GOAL 1 ::
In the passage on guard donkeys, what price range should a buyer expect for a mammoth donkey?

EXTRACT ::
Donkeys protect their area and charges in a couple of ways.  Some use vocalizations (braying) to alert the herd that predators are near, then round up their charges as attack the intruders as needed.  Jackson, a jack I raised from a weanling preferred to run at intruders, either chased them from his pasture or pacing his fence line as if "daring" the potential intruder to come in.  However, my gelding Zeke had a method all his own - he would act as if he didn't notice the intruder until it got within a distance to him where he thought he could get it, and then he would charge, attempting to stomp and/or bite the intruder until he had successfully run it out of his area.  (Several neighbor dogs have been injured this way, but none have ever attempted to come back.)

Purchasing a donkey will vary greatly depending on where you live, and whether you are investing in a standard or mammoth.  Expect to pay anywhere from $100 - $500 for a standard and $500 - $1500 for a mammoth.

Donkey Pros
  • Widely available in most areas, though gelded males are usually harder to come by.
  • Feeding requirements are minimal.  Good pasture in the growing season and a good grass hay in winter is really all they require.  
  • Very effective against canines and is more likely to kill intruders than other livestock guards.
  • Fairly low maintenance requirements.
Donkey Cons
  • Young donkeys have been known to kill or injure goats and sheep in their care, simply by trying to play with them.
  • Have been known to kill farm dogs, so if you have dogs they will need to be kept well away from donkeys.
  • Not suitable for protecting against bears or mountain lions, although their have been some claims that mammoth donkeys will take on these animals.
Guard Llamas

Llamas seem to do best as guards for sheep, goats and alpacas, although they have also been used to protect calves and miniature livestock.

RECORDS PROVIDED ::
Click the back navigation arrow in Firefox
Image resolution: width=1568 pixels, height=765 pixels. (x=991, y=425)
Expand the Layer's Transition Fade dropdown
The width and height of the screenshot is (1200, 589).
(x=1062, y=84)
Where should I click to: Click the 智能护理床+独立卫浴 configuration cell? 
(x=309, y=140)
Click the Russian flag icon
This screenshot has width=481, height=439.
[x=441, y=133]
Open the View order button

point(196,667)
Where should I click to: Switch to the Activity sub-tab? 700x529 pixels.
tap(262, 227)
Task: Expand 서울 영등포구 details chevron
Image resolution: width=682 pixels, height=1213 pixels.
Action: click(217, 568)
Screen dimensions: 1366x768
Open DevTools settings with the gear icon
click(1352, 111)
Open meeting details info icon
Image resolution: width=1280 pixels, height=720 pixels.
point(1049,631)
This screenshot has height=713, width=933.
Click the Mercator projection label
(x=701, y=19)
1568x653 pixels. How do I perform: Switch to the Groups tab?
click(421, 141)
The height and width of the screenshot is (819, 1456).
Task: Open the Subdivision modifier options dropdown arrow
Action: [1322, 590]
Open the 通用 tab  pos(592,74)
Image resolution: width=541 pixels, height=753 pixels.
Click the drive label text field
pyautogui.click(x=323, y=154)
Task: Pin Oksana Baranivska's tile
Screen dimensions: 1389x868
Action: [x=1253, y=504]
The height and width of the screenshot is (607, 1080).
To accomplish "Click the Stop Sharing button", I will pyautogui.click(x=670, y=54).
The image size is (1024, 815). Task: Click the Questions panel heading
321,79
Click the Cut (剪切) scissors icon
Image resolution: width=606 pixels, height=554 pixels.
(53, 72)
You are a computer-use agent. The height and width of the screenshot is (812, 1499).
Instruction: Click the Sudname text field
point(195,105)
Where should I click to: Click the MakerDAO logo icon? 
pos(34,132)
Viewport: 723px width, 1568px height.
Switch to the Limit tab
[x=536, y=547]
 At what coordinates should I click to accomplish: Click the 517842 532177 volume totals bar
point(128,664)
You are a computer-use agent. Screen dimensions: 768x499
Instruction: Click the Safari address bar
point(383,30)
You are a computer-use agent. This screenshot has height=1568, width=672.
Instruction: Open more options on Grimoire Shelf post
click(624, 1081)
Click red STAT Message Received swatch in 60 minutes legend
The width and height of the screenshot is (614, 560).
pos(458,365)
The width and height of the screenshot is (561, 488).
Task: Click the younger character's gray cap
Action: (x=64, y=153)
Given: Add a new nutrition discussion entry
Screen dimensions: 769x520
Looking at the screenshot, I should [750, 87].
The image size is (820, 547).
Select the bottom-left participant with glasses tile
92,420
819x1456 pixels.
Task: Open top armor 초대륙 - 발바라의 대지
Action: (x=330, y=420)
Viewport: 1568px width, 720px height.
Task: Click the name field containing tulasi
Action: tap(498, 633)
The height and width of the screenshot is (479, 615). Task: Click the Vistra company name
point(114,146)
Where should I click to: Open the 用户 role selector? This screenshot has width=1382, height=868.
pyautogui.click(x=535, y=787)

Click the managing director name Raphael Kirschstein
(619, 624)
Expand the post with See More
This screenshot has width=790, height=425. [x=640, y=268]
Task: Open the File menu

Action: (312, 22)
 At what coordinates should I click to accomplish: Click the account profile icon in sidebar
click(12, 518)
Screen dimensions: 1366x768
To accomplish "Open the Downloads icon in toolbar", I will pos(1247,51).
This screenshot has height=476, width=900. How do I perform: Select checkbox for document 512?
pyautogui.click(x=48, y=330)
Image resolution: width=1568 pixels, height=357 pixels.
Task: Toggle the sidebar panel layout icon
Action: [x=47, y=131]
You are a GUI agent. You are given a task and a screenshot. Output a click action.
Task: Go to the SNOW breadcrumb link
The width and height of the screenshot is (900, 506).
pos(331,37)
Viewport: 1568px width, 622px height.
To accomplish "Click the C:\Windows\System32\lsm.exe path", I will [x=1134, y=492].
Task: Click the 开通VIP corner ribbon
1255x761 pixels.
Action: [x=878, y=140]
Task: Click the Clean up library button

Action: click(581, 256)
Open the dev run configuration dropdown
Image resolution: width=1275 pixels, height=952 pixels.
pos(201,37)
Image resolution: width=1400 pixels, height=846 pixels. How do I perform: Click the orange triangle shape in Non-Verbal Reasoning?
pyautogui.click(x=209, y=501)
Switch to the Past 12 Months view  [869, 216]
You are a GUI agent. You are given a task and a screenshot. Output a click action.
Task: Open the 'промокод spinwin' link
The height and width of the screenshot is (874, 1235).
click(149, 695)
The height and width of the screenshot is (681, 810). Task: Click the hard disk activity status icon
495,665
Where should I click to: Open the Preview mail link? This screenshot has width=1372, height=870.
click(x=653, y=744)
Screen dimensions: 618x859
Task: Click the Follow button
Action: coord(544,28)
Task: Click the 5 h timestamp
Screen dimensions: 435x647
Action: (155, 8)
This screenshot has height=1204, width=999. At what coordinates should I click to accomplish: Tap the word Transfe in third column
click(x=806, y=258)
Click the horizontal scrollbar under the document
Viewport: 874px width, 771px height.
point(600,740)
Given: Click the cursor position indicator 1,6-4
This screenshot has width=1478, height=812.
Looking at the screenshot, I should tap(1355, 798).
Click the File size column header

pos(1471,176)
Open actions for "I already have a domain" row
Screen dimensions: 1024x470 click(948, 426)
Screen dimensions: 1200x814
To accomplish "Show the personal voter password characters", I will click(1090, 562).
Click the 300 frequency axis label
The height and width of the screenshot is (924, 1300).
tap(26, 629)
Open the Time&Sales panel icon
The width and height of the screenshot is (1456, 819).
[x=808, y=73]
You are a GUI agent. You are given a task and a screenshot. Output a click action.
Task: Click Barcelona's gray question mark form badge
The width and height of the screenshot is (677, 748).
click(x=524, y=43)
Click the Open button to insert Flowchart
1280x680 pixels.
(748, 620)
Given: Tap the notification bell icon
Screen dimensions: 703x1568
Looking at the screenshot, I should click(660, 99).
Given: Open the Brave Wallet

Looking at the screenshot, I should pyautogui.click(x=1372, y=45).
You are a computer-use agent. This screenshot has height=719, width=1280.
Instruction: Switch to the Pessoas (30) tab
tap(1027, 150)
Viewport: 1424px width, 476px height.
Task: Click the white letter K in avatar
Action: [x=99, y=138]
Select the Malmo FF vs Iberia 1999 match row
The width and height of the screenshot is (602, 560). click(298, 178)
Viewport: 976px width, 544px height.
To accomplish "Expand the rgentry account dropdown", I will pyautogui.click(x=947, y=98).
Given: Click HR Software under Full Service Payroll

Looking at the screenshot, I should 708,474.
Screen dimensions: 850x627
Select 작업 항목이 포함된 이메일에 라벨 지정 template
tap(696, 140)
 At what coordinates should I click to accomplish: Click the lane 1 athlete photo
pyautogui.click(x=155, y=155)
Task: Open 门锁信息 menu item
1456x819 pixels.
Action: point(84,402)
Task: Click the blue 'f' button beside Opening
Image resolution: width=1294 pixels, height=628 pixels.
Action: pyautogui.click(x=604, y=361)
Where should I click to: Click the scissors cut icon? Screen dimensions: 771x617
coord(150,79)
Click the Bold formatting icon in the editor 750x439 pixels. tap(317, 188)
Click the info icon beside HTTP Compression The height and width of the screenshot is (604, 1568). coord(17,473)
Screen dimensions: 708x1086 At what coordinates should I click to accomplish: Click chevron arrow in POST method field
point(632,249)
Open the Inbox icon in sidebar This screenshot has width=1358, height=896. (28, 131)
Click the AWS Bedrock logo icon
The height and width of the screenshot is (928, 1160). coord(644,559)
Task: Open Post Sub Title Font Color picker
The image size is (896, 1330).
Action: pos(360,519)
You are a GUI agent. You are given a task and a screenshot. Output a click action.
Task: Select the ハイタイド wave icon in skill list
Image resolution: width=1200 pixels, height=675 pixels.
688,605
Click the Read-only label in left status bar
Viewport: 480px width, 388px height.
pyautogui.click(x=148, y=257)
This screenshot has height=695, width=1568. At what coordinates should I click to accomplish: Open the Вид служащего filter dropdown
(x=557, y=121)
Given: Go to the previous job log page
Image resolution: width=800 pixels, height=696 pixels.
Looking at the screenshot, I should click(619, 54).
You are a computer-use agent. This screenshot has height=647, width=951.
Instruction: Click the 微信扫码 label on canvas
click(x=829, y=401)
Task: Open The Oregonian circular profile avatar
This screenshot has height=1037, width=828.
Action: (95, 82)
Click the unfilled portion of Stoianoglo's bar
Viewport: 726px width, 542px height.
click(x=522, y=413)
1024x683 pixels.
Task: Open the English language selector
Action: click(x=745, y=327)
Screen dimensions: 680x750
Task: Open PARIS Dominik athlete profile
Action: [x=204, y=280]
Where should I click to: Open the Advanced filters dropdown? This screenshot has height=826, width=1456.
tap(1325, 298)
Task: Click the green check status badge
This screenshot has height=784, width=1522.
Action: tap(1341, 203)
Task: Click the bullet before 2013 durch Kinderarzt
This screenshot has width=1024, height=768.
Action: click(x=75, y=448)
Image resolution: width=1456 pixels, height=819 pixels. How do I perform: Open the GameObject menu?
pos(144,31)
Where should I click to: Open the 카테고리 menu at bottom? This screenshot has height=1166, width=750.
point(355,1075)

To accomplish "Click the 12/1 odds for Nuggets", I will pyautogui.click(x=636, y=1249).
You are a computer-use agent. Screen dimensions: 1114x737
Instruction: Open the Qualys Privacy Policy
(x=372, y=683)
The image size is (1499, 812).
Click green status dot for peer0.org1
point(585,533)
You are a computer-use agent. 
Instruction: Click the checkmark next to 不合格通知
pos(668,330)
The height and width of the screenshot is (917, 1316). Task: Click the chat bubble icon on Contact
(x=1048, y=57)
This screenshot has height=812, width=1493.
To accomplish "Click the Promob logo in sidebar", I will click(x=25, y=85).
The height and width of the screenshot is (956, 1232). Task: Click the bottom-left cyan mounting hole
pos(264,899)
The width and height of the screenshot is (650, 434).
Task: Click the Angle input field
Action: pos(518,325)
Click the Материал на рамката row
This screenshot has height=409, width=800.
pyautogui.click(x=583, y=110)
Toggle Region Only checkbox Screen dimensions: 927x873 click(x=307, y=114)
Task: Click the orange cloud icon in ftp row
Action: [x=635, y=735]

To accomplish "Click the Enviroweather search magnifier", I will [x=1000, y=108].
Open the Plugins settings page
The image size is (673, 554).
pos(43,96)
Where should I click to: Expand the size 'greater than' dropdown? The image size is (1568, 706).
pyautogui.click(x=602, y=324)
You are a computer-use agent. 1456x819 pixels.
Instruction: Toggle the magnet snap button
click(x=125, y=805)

GOAL 2 ::
In the records, begin at the line that contains "Open the Inbox" and stop after the line that contains "Action: (95, 82)". Render those lines as a JSON list of strings, one string per line, leaving out blank lines.

COMPLETE OUTPUT 1 ::
$500 - $1500.

COMPLETE OUTPUT 2 ::
[
  "Open the Inbox icon in sidebar This screenshot has width=1358, height=896. (28, 131)",
  "Click the AWS Bedrock logo icon",
  "The height and width of the screenshot is (928, 1160). coord(644,559)",
  "Task: Open Post Sub Title Font Color picker",
  "The image size is (896, 1330).",
  "Action: pos(360,519)",
  "You are a GUI agent. You are given a task and a screenshot. Output a click action.",
  "Task: Select the ハイタイド wave icon in skill list",
  "Image resolution: width=1200 pixels, height=675 pixels.",
  "688,605",
  "Click the Read-only label in left status bar",
  "Viewport: 480px width, 388px height.",
  "pyautogui.click(x=148, y=257)",
  "This screenshot has height=695, width=1568. At what coordinates should I click to accomplish: Open the Вид служащего filter dropdown",
  "(x=557, y=121)",
  "Given: Go to the previous job log page",
  "Image resolution: width=800 pixels, height=696 pixels.",
  "Looking at the screenshot, I should click(619, 54).",
  "You are a computer-use agent. This screenshot has height=647, width=951.",
  "Instruction: Click the 微信扫码 label on canvas",
  "click(x=829, y=401)",
  "Task: Open The Oregonian circular profile avatar",
  "This screenshot has height=1037, width=828.",
  "Action: (95, 82)"
]